Muito possivelmente, dever-se-á às listas para o Parlamento Europeu, com o PS a fazer escolhas incompreensíveis. Por um lado, tem como cabeça-de-lista o rosto do principal falhanço da governação socialista. Pedro Marques, enquanto ministro do Planeamento e das Infra-estruturas, é o responsável político pelos recordes negativos do investimento público dos últimos anos. Por outro, relegou para segundo lugar uma excelente ministra, Maria Manuel Leitão Marques, que, ela sim, seria um excelente nome para a Comissão Europeia. Para compor o ramalhete, apresenta como número três da lista Pedro Silva Pereira.

Eu tinha decidido votar no PS para o Parlamento Europeu. Era um prémio justo pelo facto de terem mantido todos os compromissos europeus, empenho esse personificado na eleição de Mário Centeno para presidente do Eurogrupo. O PS tinha voltado a ser a principal voz europeísta em Portugal, mesmo com o singular apoio na Assembleia da República. Perderam o meu voto no exacto dia em que decidiram manter Pedro Silva Pereira, um clone político de José Sócrates, como deputado europeu.

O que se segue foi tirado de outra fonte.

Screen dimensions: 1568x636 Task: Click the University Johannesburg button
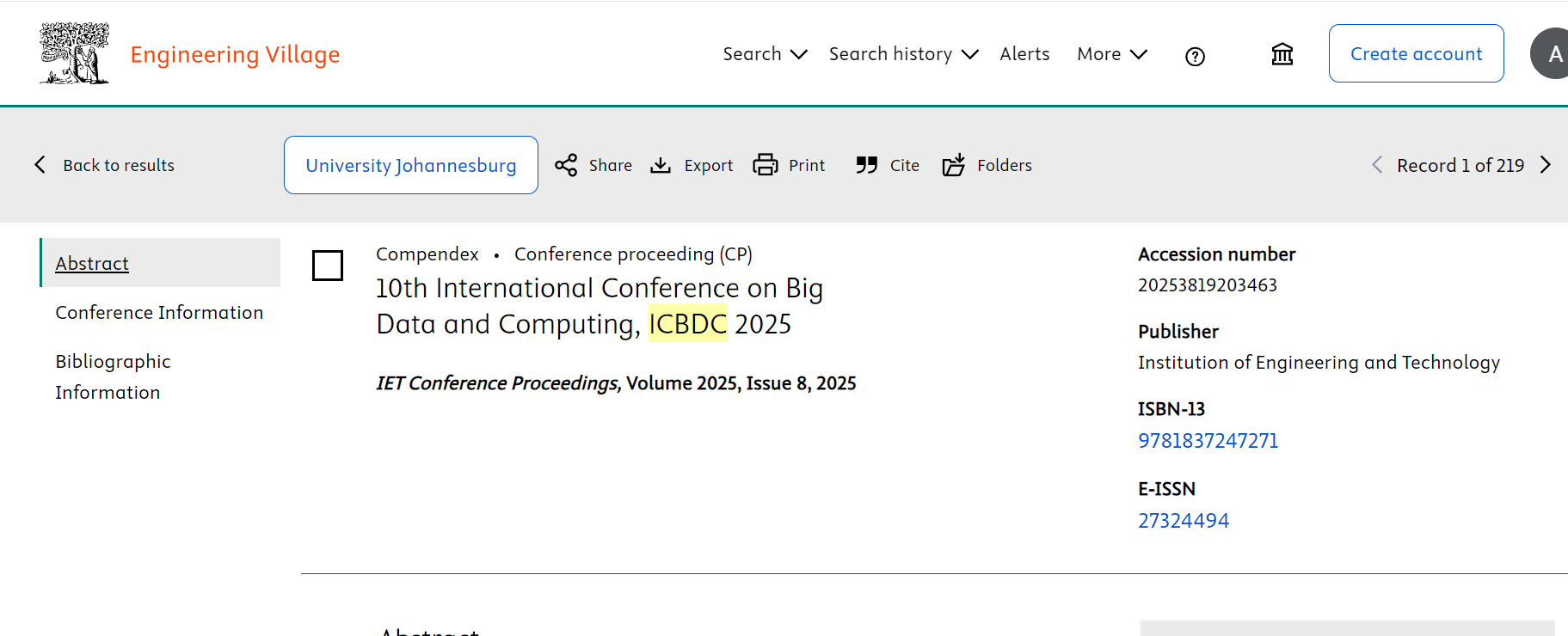coord(411,165)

Mas tergiverso. Em Portugal, a endogamia é bem aceite. Vemos isso, por exemplo, na sucessão das empresas, com lideranças a passarem naturalmente de pais para filhos (ou filhas, um saudável progresso recente, dado que duplica a probabilidade de encontrarem a liderança certa), na academia e em diversas outras profissões, com filhos a sucederem-se aos pais como se fosse normal. Por isso, ainda está por aferir quais as consequências de toda esta endogamia e aparente nepotismo no Governo. Neste momento, tudo é transparente e ninguém pode alegar desconhecimento. Se, ainda assim, não houver penalização eleitoral, é porque não nos sentimos incomodados com o assunto, caso em que temos o que merecemos.